Interviewé par David Berger dans La Matinale de la Première, Hervé Boulhol prend très à cœur son rôle d’économiste-théurge pour l’OCDE. Première question du journaliste: «Pourquoi est-ce si ardu de réformer un système de retraite?» La nécessité de cette réforme est actée; on fait comme si la démonstration avait déjà eu lieu. Il n’y a plus qu’à accomplir le rituel. D’abord, la prescription (réformer: comme dans les pièces de Molière, on prend une purge ou de l’émétique), puis l’argument d’autorité (les chiffres parlent d’eux-mêmes: et s’ils se taisent on les fera parler, comme les idoles de pierre des contes orientaux), puis les résistances (la plupart des gens n’y comprennent pas grand-chose : ils ne sont pas initiés aux mystères de l’alchimie capitaliste), enfin, la nécessité (on ne peut absolument pas faire autrement: c’est la main du Destin, à moins que ce ne soit le Karma).
++++++++++
Recopiez sans rien changer le passage du texte de l'exercice qui commence par «Interviewé par David» et se termine par «soit le Karma).».

* Contenu des données:
++++++++++
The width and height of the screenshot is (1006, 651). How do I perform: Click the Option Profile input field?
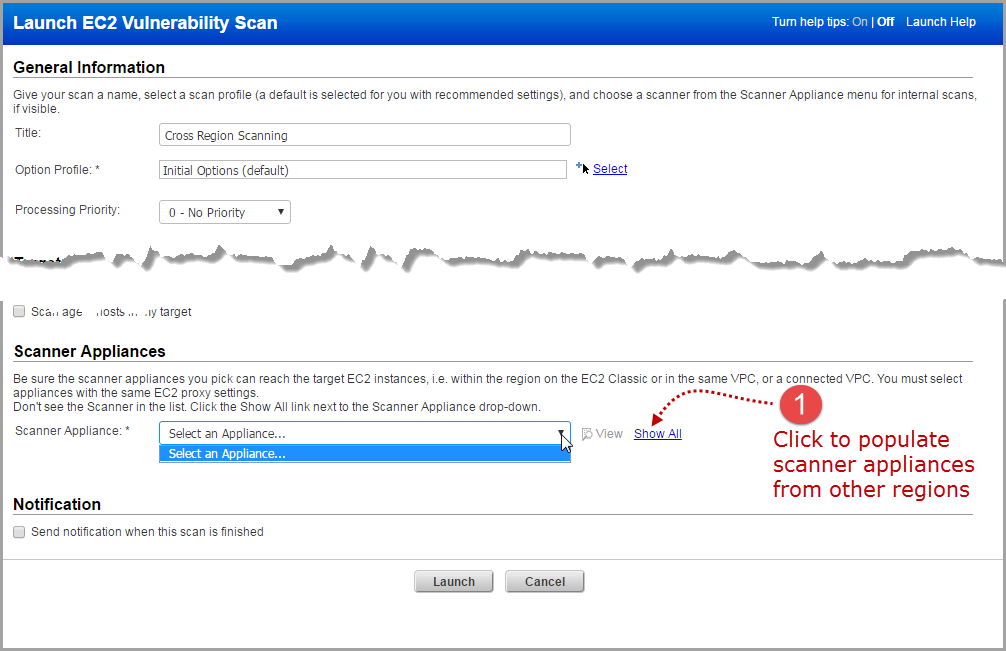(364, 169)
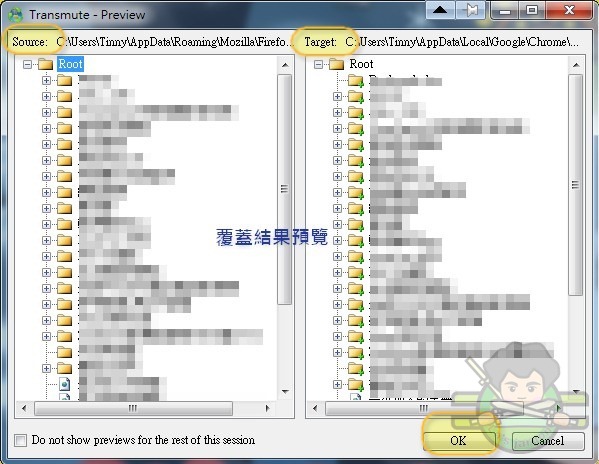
++++++++++
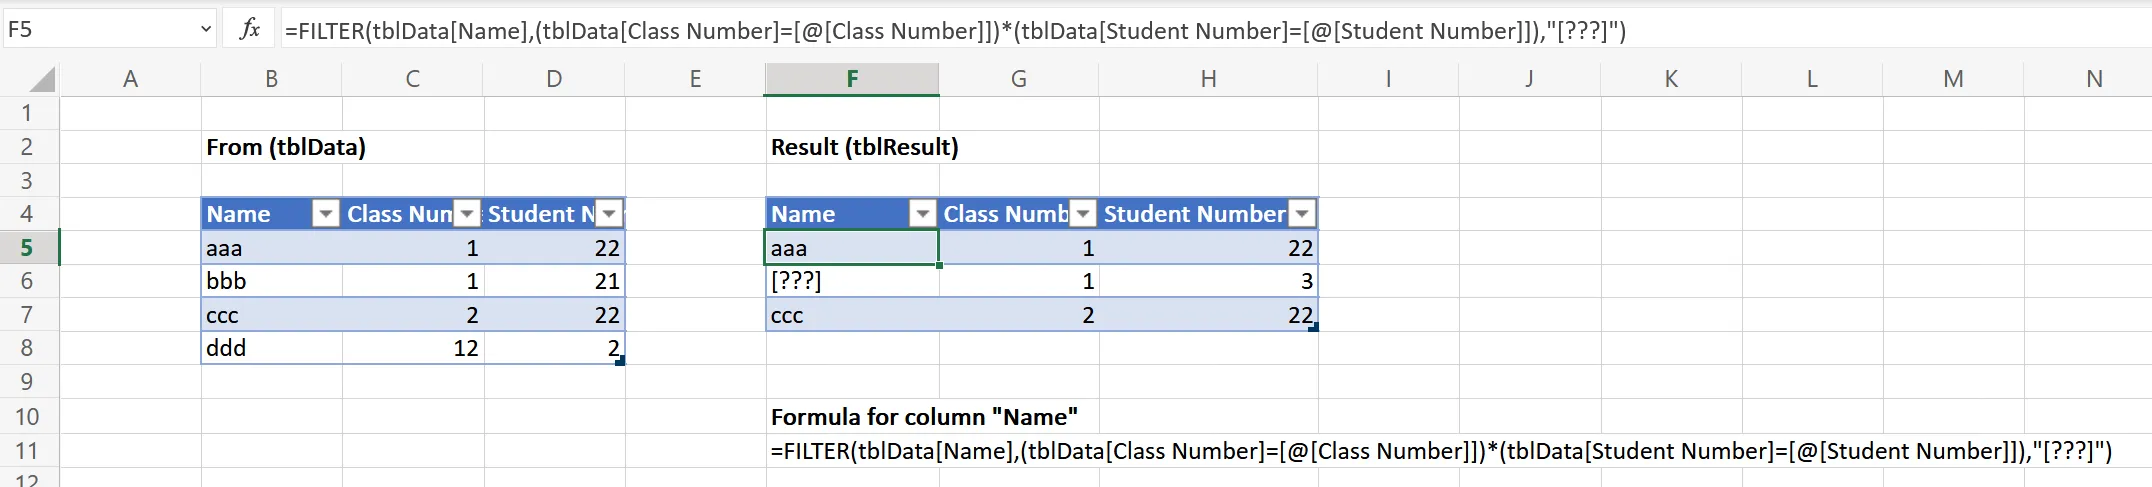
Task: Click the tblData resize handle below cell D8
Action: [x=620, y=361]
++++++++++
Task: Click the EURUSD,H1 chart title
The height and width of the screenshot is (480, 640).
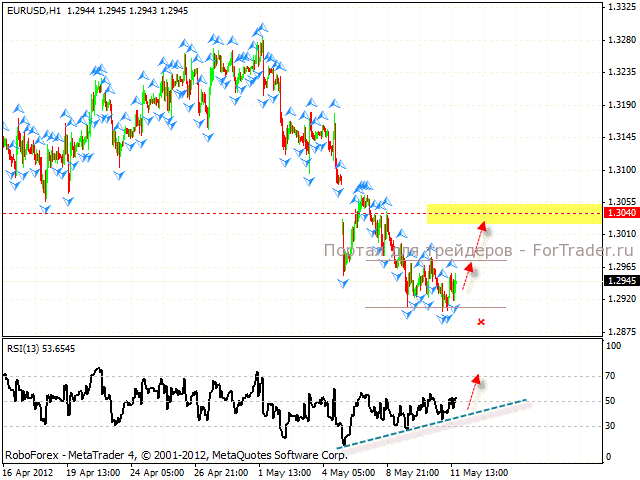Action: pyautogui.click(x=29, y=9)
++++++++++
* Corrigé:
Interviewé par David Berger dans La Matinale de la Première, Hervé Boulhol prend très à cœur son rôle d’économiste-théurge pour l’OCDE. Première question du journaliste: «Pourquoi est-ce si ardu de réformer un système de retraite?» La nécessité de cette réforme est actée; on fait comme si la démonstration avait déjà eu lieu. Il n’y a plus qu’à accomplir le rituel. D’abord, la prescription (réformer: comme dans les pièces de Molière, on prend une purge ou de l’émétique), puis l’argument d’autorité (les chiffres parlent d’eux-mêmes: et s’ils se taisent on les fera parler, comme les idoles de pierre des contes orientaux), puis les résistances (la plupart des gens n’y comprennent pas grand-chose : ils ne sont pas initiés aux mystères de l’alchimie capitaliste), enfin, la nécessité (on ne peut absolument pas faire autrement: c’est la main du Destin, à moins que ce ne soit le Karma).